I like to start each annual letter by restating the core beliefs that guide our planning and investment approach and then offer a few comments about the current economic landscape.

 General Principles:

  • We are long-term, goal-focused, plan-driven investors. Our core investment policy is to pursue your goals through investing in broadly diversified portfolios of quality businesses.

  • We believe that the economy cannot be consistently forecast, nor the markets consistently timed.

  • We maintain that the only way to be reasonably confident of capturing the premium return of equities is to remain invested through the frequent, sometimes significant, but historically temporary declines.

  • We do not hastily react to, much less try to anticipate, economic shifts or market events. While your long-term goals remain unchanged, so will our plan for achieving them.

  • We believe that the long-term compounding of equity returns is the most important force in the achievement of your goals. We are guided by the late Charlie Munger's dictum, “The first law of compounding is to never interrupt it unnecessarily.”

 Current Commentary:

  • In 2025, the broad equity market completed its third straight year of double-digit returns, driven by a resilient economy and significantly increased corporate earnings. The S&P 500 ended the year up 16.4% (excluding dividends).

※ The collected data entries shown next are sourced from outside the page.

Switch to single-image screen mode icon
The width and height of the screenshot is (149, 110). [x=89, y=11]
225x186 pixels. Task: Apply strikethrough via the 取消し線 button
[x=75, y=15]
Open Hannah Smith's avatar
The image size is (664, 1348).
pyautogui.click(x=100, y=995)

  • Somewhat remarkably, S&P 500 profit margins continued to expand—to 13.1% in the third quarter of 2025, the highest in 15 years (source FactSet). One would have thought that inflation in companies' costs colliding with consumer resistance to price increases would have been a significant headwind. So far, at least, one would have been wrong.

  • The principal weak spot in the economy has been the employment picture, with a continued softening in the labor market. But even this has its bright side: the combination of strong economic growth and flattish employment have produced steadily rising per capita productivity. Unemployment may have recently ticked up to 4.7%, but the increased productivity of the employed workforce is allowing companies to raise wages without triggering inflation.

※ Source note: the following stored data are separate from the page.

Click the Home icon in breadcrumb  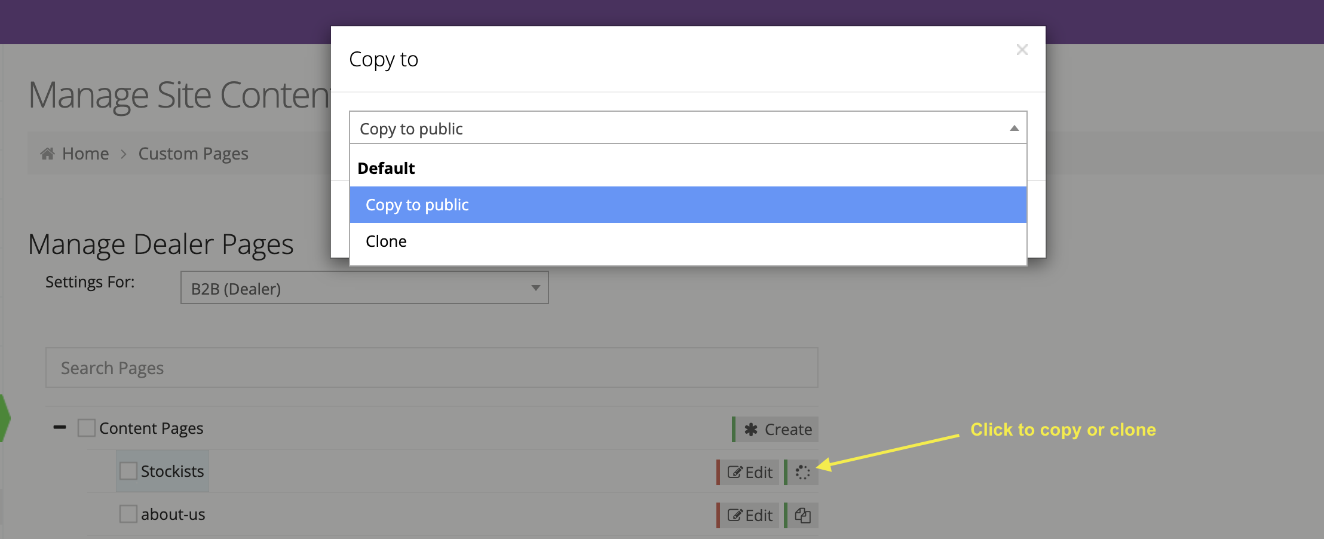(48, 154)
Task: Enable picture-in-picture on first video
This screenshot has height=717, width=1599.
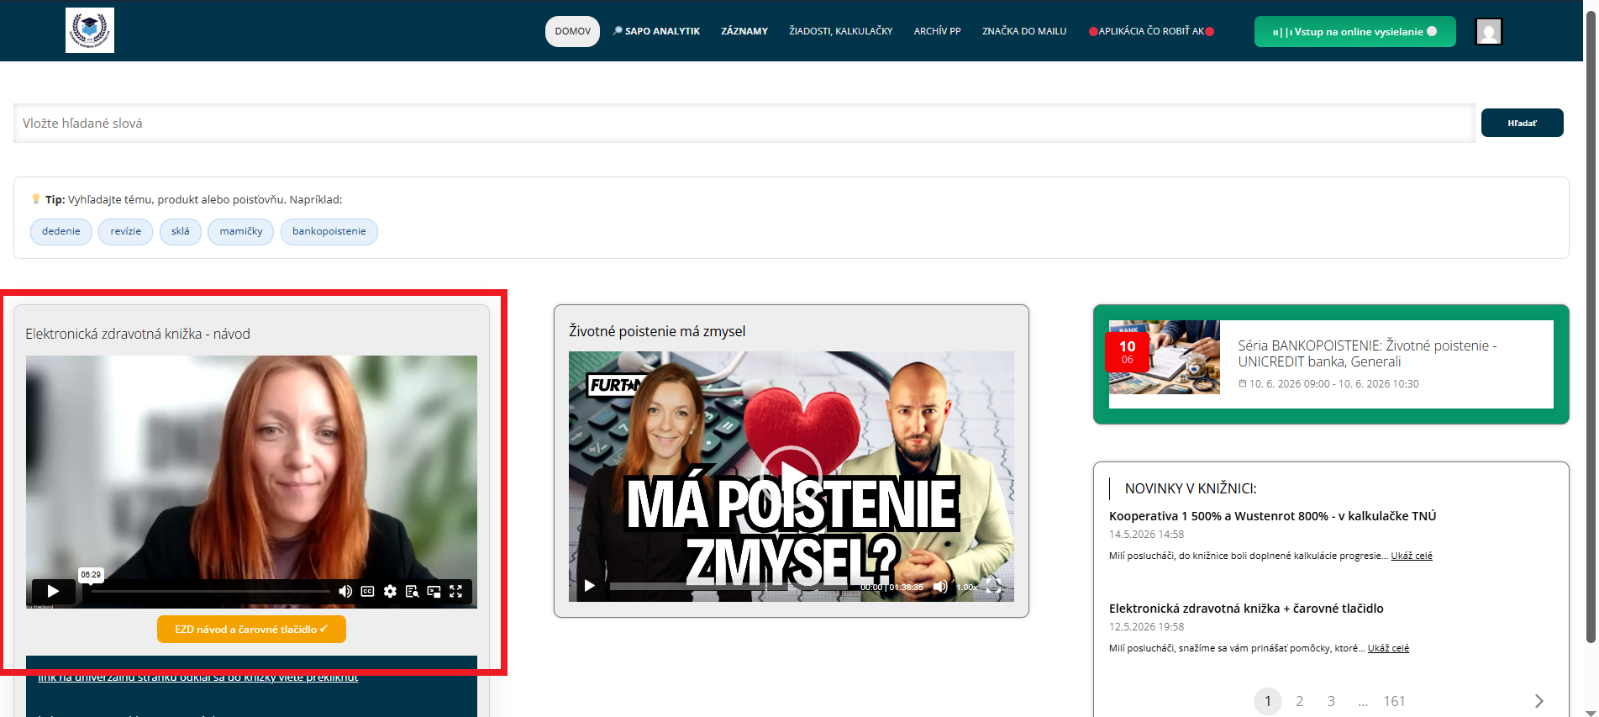Action: 434,591
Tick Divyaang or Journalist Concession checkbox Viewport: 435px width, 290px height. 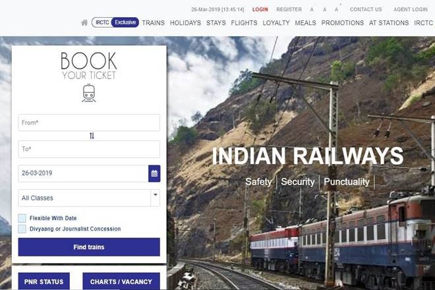point(22,229)
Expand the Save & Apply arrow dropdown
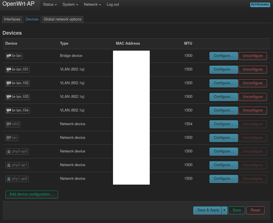 click(x=224, y=210)
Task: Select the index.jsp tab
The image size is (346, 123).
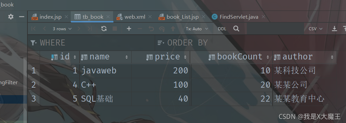Action: pyautogui.click(x=47, y=17)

  • After three rate cuts in the backend of 2025, Federal Reserve monetary policy is 75 basis points looser than it was a year ago, even with sticky CPI inflation still pushing three percent. It seems more than reasonable to expect the lagged effects of this easing to begin showing up in 2026.

  • On top of these economic and fiscal events, the burning question all year long was “Are we in an AI bubble?” This replaced the previous year's burning question “When and by how much will the Fed cut rates?” Which in turn replaced 2023's “Will there be a recession?”

  • There was never a recession, and the Fed did cut rates, but that's beside the point. The point is that the universal burning question is usually the wrong question, and a distraction to the well diversified long-term investor—like us.

  • There can be no question that the broad equity market is more heavily concentrated in a few huge tech stocks—which can't all win the AI race—than it has ever been in our investing lifetimes, and that this concentration has the Index selling at a price/earnings multiple near its historic peak.

  • Our response to this is twofold: (a) Valuation is not an effective tool for short-term market timing, and (b) Windward uses portfolio rebalancing to keep your investment mix in line with your Investment Policy Statement when asset classes get significantly above or below their target allocation.

  • All of this suggests that the next significant market shock, and there will always be a next one, will probably come out of deep left field (in the jargon, an unknown unknown, as opposed to a known unknown like valuation or the national debt).

  • Our recommendations for 2026 are generally unchanged from the past few annual letters and remain what they have always been. We will continue to stay the course through these noisy times. We look forward to reviewing your long-term goals with you to determine if your current plan is still the best path forward to achieve those goals.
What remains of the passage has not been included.